La reforma laboral que se discute actualmente en Argentina podría traer consigo una notable reducción de costos empresariales. Si se aprueba la ley, se implementarán mecanismos como el Fondo de Asistencia Laboral (FAL) y el Régimen de Incentivo a la Formalización Laboral (RIFL), que buscan aliviar la carga fiscal sobre las empresas. Sin embargo, a pesar de estas modificaciones, el país seguirá siendo uno de los que más impuestos aplica al trabajo formal.
Detalles de la reforma laboral
La propuesta de reforma incluye una reestructuración de los aportes y contribuciones que deben realizar los empleadores. El FAL se destinará a cubrir indemnizaciones y obligaciones legales de las empresas, excluyendo a los trabajadores no registrados. Por su parte, el RIFL ofrecerá beneficios a aquellos que formalicen nuevas relaciones laborales. Según el Instituto Argentino de Análisis Fiscal (IARAF), antes de la reforma, la carga fiscal laboral era del 34,6% del costo total laboral, posicionando a Argentina en el tercer lugar a nivel mundial, solo detrás de Austria y Francia. En contraste, el promedio de la OCDE se sitúa en 21,6%.

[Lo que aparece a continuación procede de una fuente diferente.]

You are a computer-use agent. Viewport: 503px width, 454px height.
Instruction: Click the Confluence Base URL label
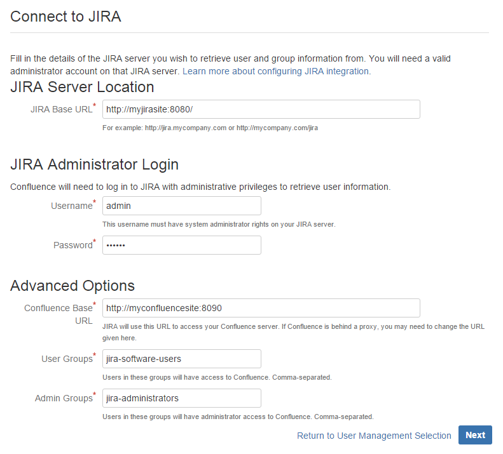(x=59, y=314)
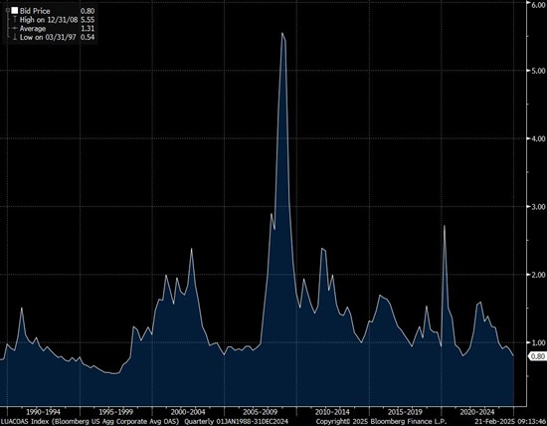Click the High marker icon in legend
Screen dimensions: 547x426
coord(15,20)
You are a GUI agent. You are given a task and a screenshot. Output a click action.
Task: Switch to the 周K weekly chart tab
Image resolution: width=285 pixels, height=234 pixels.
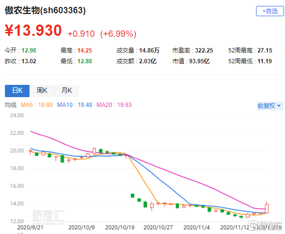42,91
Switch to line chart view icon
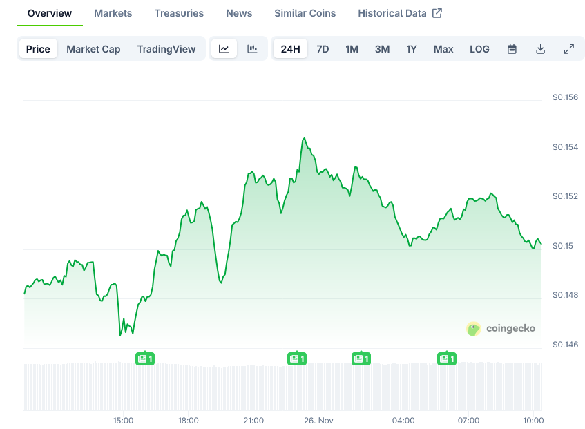This screenshot has height=429, width=585. pos(224,49)
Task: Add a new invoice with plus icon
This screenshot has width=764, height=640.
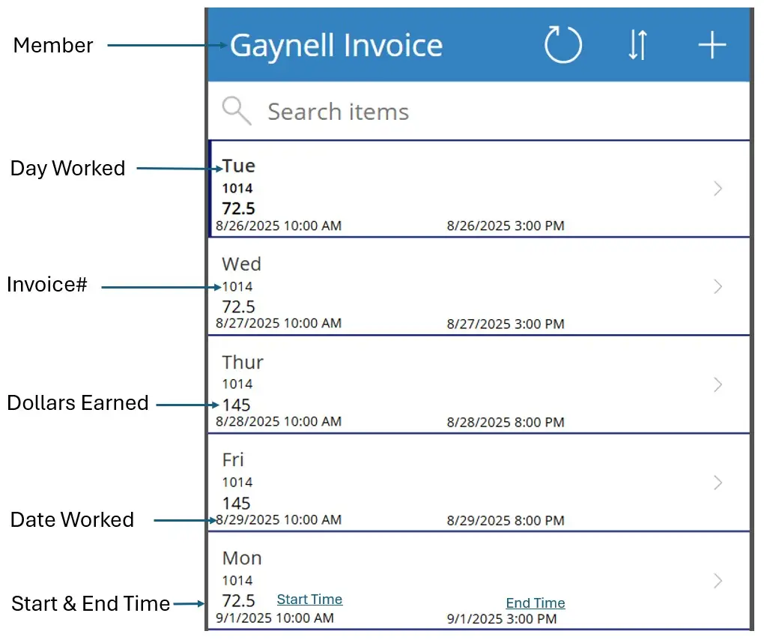Action: (x=712, y=46)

Con la implementación de la reforma, la carga fiscal para las grandes empresas se mantendrá en 34,6%, mientras que para las pequeñas y medianas empresas (pymes) disminuirá a 33,3%. Para los empleados que se acojan al RIFL, la carga se reducirá a 27,8%, lo que permitirá que Argentina pase a ocupar el quinto lugar para grandes empresas, el séptimo para pymes y el decimosexto para trabajadores bajo el régimen de incentivo.
Cómo se constituye el FAL
El FAL deberá ser creado por cada empleador mediante una cuenta específica en una entidad autorizada por la Comisión Nacional de Valores. Los fondos del FAL se integrarán con contribuciones mensuales obligatorias, ingresos de inversiones y aportes voluntarios. Para las grandes empresas, la contribución obligatoria será del 1% del costo laboral, mientras que para las pymes será del 2,5%, aunque el Poder Ejecutivo tiene la facultad de aumentar estos porcentajes.
El RIFL, por su parte, ofrecerá una reducción significativa en las cargas patronales durante 48 meses para aquellos empleadores que formalicen trabajadores previamente no registrados. Este incentivo es opcional y busca fomentar la registración. Según el informe del IARAF, las contribuciones patronales para los empleados bajo el RIFL disminuirán de 27% a 15%, lo que implica que la carga laboral total pasará del 44% al 32% sobre el salario bruto.
El total del costo argentino
El análisis del IARAF también compara la cuña fiscal, que es la suma de aportes personales, contribuciones patronales e impuestos a las ganancias menos las transferencias estatales, en relación con el costo laboral total. Antes de la reforma, Argentina ocupaba el puesto 25 entre 39 países, con una carga del 34,6%, por debajo del promedio de la OCDE. Tras la reforma, se espera que la cuña fiscal baje a 34,1% para grandes empresas, 33,4% para pymes y 27,8% para empleados bajo el RIFL.
A pesar de la reducción de la presión fiscal sobre el empleo formal, la diferencia con países que tienen cargas impositivas mínimas, como Nueva Zelanda, Chile y Colombia, sigue siendo considerable. En estos países, la carga fiscal sobre el empleo formal es prácticamente nula, mientras que Argentina mantiene una estructura de presión tributaria elevada en comparación con el promedio de la OCDE.
La nueva legislación no alterará la estructura y el régimen indemnizatorio vigente, y los fondos creados solo cubrirán a trabajadores registrados con al menos doce meses de antigüedad, excluyendo a aquellos que no estén formalmente incorporados. El IARAF concluye que, aunque las reformas mejoran la posición relativa del país en los rankings internacionales, la carga tributaria sobre el empleo formal en Argentina para 2024 seguirá siendo alta en términos comparativos.